SUPPLIED RECORDS:
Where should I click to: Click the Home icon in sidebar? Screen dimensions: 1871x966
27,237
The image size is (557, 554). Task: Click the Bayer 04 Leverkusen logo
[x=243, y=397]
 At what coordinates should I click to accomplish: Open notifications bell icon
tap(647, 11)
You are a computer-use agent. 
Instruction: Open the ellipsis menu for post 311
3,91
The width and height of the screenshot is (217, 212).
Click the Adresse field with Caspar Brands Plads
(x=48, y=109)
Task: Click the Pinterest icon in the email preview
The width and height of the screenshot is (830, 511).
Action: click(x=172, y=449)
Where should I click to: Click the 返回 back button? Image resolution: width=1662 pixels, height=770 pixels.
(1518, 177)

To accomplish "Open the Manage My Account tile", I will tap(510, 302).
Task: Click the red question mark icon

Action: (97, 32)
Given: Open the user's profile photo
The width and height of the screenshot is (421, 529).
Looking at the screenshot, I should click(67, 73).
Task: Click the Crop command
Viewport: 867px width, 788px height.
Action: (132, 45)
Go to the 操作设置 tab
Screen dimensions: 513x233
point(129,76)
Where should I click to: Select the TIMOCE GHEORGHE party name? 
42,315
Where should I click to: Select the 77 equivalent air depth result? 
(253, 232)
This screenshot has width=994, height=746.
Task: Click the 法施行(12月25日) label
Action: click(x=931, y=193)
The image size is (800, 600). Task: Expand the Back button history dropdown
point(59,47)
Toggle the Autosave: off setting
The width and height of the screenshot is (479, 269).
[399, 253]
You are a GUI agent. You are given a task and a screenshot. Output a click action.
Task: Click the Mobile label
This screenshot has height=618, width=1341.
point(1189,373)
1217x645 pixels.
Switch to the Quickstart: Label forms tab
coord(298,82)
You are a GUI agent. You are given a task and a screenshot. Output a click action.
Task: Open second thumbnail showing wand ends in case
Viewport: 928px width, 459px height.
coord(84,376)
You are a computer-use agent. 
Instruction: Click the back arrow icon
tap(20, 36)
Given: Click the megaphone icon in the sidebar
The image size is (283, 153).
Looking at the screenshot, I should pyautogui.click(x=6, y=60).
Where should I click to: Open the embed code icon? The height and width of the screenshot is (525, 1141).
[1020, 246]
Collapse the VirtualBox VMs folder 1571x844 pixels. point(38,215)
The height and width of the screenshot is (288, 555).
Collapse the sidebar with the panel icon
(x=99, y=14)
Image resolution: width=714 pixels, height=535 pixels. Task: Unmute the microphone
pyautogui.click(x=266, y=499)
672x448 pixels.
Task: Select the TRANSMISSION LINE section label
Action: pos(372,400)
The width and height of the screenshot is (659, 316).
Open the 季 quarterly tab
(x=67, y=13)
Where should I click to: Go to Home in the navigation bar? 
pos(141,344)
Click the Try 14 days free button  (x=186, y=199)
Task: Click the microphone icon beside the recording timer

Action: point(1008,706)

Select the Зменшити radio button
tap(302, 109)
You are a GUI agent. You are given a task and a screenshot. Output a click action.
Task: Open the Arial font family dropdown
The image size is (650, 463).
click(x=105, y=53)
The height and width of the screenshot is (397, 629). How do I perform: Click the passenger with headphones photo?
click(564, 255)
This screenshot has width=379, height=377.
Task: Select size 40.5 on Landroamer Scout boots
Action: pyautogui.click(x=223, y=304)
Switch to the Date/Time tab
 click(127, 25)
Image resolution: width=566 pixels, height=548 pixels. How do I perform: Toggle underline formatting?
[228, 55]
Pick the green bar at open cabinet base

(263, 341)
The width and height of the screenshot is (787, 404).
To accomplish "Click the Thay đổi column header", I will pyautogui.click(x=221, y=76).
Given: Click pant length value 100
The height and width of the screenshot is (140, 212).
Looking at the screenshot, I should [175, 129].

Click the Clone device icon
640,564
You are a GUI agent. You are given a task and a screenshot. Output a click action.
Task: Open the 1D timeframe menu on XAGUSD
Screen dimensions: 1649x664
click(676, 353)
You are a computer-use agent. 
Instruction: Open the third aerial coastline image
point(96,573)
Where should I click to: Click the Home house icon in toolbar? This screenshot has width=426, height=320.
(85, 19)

TASK PROMPT: Please reproduce the entire listing. Keep it identical.

OUTPUT OF THE EXERCISE:
Where should I click to: Click the Home icon in sidebar? Screen dimensions: 1871x966
27,237
The image size is (557, 554). Task: Click the Bayer 04 Leverkusen logo
[x=243, y=397]
 At what coordinates should I click to accomplish: Open notifications bell icon
tap(647, 11)
You are a computer-use agent. 
Instruction: Open the ellipsis menu for post 311
3,91
The width and height of the screenshot is (217, 212).
Click the Adresse field with Caspar Brands Plads
(x=48, y=109)
Task: Click the Pinterest icon in the email preview
The width and height of the screenshot is (830, 511).
Action: click(x=172, y=449)
Where should I click to: Click the 返回 back button? Image resolution: width=1662 pixels, height=770 pixels.
(1518, 177)

To accomplish "Open the Manage My Account tile", I will tap(510, 302).
Task: Click the red question mark icon

Action: (97, 32)
Given: Open the user's profile photo
The width and height of the screenshot is (421, 529).
Looking at the screenshot, I should click(67, 73).
Task: Click the Crop command
Viewport: 867px width, 788px height.
Action: (132, 45)
Go to the 操作设置 tab
Screen dimensions: 513x233
point(129,76)
Where should I click to: Select the TIMOCE GHEORGHE party name? 
42,315
Where should I click to: Select the 77 equivalent air depth result? 
(253, 232)
This screenshot has width=994, height=746.
Task: Click the 法施行(12月25日) label
Action: click(x=931, y=193)
The image size is (800, 600). Task: Expand the Back button history dropdown
point(59,47)
Toggle the Autosave: off setting
The width and height of the screenshot is (479, 269).
[399, 253]
You are a GUI agent. You are given a task and a screenshot. Output a click action.
Task: Click the Mobile label
This screenshot has height=618, width=1341.
point(1189,373)
1217x645 pixels.
Switch to the Quickstart: Label forms tab
coord(298,82)
You are a GUI agent. You are given a task and a screenshot. Output a click action.
Task: Open second thumbnail showing wand ends in case
Viewport: 928px width, 459px height.
coord(84,376)
You are a computer-use agent. 
Instruction: Click the back arrow icon
tap(20, 36)
Given: Click the megaphone icon in the sidebar
The image size is (283, 153).
Looking at the screenshot, I should pyautogui.click(x=6, y=60).
Where should I click to: Open the embed code icon? The height and width of the screenshot is (525, 1141).
[1020, 246]
Collapse the VirtualBox VMs folder 1571x844 pixels. point(38,215)
The height and width of the screenshot is (288, 555).
Collapse the sidebar with the panel icon
(x=99, y=14)
Image resolution: width=714 pixels, height=535 pixels. Task: Unmute the microphone
pyautogui.click(x=266, y=499)
672x448 pixels.
Task: Select the TRANSMISSION LINE section label
Action: pos(372,400)
The width and height of the screenshot is (659, 316).
Open the 季 quarterly tab
(x=67, y=13)
Where should I click to: Go to Home in the navigation bar? 
pos(141,344)
Click the Try 14 days free button  (x=186, y=199)
Task: Click the microphone icon beside the recording timer

Action: point(1008,706)

Select the Зменшити radio button
tap(302, 109)
You are a GUI agent. You are given a task and a screenshot. Output a click action.
Task: Open the Arial font family dropdown
The image size is (650, 463).
click(x=105, y=53)
The height and width of the screenshot is (397, 629). How do I perform: Click the passenger with headphones photo?
click(564, 255)
This screenshot has width=379, height=377.
Task: Select size 40.5 on Landroamer Scout boots
Action: pyautogui.click(x=223, y=304)
Switch to the Date/Time tab
 click(127, 25)
Image resolution: width=566 pixels, height=548 pixels. How do I perform: Toggle underline formatting?
[228, 55]
Pick the green bar at open cabinet base

(263, 341)
The width and height of the screenshot is (787, 404).
To accomplish "Click the Thay đổi column header", I will pyautogui.click(x=221, y=76).
Given: Click pant length value 100
The height and width of the screenshot is (140, 212).
Looking at the screenshot, I should [175, 129].

Click the Clone device icon
640,564
You are a GUI agent. You are given a task and a screenshot. Output a click action.
Task: Open the 1D timeframe menu on XAGUSD
Screen dimensions: 1649x664
click(676, 353)
You are a computer-use agent. 
Instruction: Open the third aerial coastline image
point(96,573)
Where should I click to: Click the Home house icon in toolbar? This screenshot has width=426, height=320.
(85, 19)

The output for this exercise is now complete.